PdO: Quais elementos, no seu ponto de vista, atraem o público do sudeste para essa geração de músicos Pernambucanos?
M: Talvez a autenticidade dos artistas de Pernambuco, se você notar quase todas as bandas são muito diferentes entre si em Pernambuco.
PdO: O Brasil é um país imenso e com uma grande diversidade cultural, você acredita que há lugar para essa diversidade ou ela se reserva a pequenos espaços e predomina poucas manifestações artísticas?

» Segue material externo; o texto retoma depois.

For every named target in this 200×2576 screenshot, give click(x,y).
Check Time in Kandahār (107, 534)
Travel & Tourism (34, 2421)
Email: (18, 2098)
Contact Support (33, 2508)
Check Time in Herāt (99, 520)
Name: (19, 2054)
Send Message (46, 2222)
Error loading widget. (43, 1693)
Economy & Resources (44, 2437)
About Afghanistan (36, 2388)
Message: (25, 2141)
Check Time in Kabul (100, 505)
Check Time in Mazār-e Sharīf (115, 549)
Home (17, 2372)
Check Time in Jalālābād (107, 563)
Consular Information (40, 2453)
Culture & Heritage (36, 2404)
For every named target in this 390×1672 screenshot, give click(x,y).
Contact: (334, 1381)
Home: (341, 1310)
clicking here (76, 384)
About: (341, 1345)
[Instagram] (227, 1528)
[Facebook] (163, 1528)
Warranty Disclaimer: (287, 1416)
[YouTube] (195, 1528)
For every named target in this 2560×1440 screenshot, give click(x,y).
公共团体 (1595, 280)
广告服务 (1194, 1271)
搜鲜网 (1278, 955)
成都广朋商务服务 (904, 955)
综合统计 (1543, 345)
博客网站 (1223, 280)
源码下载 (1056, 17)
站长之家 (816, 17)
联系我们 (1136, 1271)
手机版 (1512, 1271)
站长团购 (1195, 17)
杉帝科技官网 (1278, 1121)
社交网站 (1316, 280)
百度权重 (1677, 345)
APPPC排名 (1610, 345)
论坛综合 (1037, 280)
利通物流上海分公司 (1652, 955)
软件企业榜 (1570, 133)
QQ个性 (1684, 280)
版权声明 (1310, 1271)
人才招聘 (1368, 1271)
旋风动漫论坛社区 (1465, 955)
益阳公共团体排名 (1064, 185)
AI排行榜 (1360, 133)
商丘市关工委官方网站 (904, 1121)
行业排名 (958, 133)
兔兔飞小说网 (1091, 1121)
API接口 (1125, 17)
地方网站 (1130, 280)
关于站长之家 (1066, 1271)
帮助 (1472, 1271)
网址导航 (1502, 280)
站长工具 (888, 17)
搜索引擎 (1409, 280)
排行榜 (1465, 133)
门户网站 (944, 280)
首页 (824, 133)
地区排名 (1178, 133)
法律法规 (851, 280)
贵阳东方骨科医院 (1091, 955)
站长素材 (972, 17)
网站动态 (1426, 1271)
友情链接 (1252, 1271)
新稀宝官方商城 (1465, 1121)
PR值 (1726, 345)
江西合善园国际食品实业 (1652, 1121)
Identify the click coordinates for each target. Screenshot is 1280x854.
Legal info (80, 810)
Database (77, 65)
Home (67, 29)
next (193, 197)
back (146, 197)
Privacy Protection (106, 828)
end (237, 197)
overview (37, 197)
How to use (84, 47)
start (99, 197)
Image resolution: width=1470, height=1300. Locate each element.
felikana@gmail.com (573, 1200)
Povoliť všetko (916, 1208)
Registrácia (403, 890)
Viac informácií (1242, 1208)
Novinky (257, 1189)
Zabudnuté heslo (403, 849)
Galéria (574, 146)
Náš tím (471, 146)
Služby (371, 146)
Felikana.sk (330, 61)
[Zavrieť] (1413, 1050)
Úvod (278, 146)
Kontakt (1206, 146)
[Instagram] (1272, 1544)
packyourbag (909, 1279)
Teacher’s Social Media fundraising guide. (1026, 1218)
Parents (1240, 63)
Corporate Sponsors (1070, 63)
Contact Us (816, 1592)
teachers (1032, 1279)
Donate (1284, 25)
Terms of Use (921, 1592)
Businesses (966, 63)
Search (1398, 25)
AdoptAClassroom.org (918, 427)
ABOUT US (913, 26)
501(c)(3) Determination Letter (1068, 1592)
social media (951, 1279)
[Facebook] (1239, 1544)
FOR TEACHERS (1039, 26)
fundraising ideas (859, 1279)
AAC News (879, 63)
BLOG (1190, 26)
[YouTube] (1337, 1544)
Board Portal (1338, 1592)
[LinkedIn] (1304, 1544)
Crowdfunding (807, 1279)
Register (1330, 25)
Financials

M: Eu acho que há um espaço para a diversidade, mas ainda acho muito pequeno em relação aos artistas que predominam no mainstream da música brasileira. Eu acho que com as novas formas de divulgação, os ouvintes vão ter mais acesso aos artistas de forma geral.
PdO: Há um intercâmbio entre os músicos de Pernambuco? Como?
M: Eu acho que sim. Quase todos os artistas já participaram de projetos de outros artistas em Pernambuco, e se não tocaram juntos, pelo menos se conhecem de alguma forma.
PdO: Você acredita que é preciso morar em cidades como SP e RJ para poder ter as grandes oportunidades no meio artístico?
M: Infelizmente sim.
PdO: O que mais te agrada na cidade de São Paulo?
M: Eu gosto muito da dinâmica de trabalho que se têm em São Paulo. É uma cidade que se você procurar trabalho você tem uma chance muito grande de achar.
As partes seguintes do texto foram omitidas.